Stored items:
——
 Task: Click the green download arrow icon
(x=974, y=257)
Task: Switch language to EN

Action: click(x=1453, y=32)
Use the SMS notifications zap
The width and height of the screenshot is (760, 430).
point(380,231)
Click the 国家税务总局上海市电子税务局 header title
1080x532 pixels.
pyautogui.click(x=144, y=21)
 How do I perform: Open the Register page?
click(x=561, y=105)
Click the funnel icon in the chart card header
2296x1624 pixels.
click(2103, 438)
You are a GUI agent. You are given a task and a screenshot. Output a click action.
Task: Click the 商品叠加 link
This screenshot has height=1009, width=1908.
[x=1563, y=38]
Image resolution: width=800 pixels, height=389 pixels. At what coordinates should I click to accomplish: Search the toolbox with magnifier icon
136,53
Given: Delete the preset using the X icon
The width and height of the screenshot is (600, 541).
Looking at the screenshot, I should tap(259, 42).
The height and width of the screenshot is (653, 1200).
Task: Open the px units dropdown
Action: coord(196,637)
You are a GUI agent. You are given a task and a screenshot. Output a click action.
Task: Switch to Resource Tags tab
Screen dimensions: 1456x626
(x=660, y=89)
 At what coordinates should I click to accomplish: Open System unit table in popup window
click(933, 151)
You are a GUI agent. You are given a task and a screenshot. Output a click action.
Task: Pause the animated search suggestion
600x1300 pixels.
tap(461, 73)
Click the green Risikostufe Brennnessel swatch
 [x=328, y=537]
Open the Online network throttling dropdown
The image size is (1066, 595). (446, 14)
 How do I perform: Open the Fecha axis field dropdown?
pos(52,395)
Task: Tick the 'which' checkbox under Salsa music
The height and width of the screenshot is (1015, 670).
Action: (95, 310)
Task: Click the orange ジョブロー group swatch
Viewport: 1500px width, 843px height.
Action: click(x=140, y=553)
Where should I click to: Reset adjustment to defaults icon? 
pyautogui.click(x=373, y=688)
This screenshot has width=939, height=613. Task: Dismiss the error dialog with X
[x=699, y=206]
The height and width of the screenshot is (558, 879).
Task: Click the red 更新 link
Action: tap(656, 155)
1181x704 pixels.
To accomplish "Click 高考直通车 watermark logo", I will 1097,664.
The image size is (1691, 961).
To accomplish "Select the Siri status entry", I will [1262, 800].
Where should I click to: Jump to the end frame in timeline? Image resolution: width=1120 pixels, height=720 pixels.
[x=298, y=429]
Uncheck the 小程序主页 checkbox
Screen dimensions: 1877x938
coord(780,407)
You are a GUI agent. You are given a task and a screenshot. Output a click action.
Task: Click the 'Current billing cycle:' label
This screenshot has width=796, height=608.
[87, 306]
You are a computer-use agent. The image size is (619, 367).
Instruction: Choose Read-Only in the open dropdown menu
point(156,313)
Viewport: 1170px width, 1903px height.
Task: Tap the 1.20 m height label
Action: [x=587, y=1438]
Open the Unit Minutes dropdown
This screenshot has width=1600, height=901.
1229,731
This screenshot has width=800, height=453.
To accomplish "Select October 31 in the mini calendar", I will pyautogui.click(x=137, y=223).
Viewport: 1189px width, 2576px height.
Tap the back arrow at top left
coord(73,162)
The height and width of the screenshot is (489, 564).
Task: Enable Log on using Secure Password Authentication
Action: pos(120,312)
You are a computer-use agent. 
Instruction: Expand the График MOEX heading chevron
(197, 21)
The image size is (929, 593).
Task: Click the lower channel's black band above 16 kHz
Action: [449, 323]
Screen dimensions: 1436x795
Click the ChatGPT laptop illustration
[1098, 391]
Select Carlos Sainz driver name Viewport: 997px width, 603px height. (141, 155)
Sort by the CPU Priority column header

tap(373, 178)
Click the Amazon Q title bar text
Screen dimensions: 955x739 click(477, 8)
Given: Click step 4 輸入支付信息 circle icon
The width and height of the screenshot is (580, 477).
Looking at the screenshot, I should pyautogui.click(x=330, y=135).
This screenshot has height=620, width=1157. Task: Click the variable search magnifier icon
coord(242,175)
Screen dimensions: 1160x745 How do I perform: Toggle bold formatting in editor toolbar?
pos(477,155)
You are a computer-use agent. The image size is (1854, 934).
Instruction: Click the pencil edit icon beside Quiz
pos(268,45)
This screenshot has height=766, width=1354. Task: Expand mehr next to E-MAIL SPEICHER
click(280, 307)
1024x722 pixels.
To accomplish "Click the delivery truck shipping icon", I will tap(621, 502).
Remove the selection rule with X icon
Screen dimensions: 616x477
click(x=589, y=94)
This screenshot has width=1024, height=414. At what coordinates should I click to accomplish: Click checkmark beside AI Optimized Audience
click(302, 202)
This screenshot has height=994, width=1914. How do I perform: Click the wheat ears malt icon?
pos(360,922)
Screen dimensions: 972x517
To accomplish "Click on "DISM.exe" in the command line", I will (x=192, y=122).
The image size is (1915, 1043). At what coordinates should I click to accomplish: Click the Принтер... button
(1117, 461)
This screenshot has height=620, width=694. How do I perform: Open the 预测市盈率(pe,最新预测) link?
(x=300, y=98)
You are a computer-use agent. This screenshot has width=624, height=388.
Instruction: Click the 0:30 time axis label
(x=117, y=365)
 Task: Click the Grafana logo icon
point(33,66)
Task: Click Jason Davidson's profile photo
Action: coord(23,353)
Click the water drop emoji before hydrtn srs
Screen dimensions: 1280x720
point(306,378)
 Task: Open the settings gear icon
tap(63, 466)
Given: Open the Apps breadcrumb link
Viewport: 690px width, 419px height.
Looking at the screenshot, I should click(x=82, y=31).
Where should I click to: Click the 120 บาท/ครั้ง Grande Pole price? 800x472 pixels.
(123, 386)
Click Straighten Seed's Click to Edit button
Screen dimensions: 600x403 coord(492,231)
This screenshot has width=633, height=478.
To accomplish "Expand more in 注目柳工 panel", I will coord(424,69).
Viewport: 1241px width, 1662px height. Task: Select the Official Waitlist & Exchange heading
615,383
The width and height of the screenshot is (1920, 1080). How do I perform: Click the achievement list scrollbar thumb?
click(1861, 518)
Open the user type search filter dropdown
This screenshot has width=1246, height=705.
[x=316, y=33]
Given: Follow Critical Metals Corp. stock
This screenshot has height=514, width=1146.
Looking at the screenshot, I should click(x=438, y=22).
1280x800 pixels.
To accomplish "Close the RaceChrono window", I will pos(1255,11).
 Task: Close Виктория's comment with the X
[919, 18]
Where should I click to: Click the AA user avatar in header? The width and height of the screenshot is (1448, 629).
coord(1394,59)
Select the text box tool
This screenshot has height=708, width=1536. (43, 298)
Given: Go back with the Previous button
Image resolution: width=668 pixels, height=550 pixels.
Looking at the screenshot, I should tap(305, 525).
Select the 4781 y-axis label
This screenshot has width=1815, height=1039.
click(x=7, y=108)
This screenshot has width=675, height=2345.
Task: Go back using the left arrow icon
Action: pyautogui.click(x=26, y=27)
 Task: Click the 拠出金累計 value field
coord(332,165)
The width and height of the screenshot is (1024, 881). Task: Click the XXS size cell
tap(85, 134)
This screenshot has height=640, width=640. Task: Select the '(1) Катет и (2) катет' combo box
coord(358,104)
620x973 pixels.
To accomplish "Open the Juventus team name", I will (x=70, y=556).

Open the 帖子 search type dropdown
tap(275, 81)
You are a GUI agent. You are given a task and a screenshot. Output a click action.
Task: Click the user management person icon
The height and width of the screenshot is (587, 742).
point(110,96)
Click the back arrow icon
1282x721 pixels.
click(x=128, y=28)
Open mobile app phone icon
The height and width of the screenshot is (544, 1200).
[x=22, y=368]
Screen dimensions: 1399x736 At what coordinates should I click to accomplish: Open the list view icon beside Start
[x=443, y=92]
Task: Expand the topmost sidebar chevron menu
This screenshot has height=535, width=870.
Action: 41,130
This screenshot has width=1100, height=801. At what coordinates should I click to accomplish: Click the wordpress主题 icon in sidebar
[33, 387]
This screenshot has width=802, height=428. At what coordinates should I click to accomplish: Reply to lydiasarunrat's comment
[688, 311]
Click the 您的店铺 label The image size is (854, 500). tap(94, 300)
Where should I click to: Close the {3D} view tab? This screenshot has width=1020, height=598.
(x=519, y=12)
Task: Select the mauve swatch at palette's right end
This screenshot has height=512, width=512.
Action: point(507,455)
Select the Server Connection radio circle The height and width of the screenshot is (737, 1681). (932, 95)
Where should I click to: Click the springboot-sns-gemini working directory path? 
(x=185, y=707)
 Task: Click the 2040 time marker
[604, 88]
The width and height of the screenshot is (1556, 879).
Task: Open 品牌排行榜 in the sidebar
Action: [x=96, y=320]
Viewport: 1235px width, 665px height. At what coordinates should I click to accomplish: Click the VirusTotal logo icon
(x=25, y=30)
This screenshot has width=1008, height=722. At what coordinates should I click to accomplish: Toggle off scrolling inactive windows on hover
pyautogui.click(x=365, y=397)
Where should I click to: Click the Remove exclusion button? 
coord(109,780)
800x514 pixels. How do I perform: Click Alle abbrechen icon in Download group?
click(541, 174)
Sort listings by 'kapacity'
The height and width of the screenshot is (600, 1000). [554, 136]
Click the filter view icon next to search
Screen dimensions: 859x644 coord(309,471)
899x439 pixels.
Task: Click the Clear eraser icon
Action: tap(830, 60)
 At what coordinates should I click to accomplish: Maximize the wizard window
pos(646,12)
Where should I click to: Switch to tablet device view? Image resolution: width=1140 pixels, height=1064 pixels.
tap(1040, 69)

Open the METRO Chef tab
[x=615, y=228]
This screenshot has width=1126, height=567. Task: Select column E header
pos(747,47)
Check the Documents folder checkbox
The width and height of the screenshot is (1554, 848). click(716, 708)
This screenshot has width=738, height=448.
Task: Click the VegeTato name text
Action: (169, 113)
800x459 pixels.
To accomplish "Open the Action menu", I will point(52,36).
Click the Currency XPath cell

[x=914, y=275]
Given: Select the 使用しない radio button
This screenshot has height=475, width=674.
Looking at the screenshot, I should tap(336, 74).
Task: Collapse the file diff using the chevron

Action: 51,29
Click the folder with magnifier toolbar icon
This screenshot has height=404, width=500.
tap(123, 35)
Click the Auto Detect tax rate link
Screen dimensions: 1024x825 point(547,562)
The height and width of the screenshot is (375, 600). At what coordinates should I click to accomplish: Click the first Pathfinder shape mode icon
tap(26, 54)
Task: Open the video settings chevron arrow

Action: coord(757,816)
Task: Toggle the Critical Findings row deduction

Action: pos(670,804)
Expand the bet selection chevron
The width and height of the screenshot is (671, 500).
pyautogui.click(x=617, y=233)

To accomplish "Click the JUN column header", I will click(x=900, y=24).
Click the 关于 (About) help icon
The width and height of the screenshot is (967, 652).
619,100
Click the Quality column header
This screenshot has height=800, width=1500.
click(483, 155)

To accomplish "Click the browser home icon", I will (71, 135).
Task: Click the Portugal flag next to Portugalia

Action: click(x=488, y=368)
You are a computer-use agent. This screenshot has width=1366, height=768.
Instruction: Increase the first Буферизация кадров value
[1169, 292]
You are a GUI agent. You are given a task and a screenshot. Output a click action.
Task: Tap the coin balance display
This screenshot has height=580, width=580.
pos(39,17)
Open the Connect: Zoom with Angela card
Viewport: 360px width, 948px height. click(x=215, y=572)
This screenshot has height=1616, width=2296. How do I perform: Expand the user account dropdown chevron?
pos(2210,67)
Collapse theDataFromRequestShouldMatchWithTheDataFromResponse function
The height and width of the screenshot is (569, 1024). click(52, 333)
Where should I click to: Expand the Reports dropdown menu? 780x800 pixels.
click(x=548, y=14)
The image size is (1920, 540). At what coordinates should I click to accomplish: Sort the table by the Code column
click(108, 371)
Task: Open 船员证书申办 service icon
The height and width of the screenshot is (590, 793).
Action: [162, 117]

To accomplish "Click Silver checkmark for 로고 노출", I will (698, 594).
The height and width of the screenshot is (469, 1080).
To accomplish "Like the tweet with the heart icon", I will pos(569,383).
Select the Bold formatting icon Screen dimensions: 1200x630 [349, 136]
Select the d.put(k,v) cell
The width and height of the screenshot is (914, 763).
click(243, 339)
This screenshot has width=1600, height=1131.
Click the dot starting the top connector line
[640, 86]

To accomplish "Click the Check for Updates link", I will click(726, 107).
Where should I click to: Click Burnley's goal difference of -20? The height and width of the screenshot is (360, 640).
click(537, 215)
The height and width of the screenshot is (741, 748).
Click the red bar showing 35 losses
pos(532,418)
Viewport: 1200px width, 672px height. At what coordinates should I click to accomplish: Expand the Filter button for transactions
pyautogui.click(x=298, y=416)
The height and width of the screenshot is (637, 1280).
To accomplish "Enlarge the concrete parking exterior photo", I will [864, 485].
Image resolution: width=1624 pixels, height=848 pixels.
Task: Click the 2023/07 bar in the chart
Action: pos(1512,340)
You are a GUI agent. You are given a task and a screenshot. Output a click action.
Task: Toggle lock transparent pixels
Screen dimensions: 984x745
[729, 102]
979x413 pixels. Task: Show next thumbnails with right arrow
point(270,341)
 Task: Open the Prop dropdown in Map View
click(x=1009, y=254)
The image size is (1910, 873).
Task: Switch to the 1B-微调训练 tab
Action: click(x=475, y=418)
——
ACTION ITEM -
Copy every line in the records above that contains the word "radio".

OUTPUT FOR THIS TASK -
Select the Server Connection radio circle The height and width of the screenshot is (737, 1681). (932, 95)
Given: Select the 使用しない radio button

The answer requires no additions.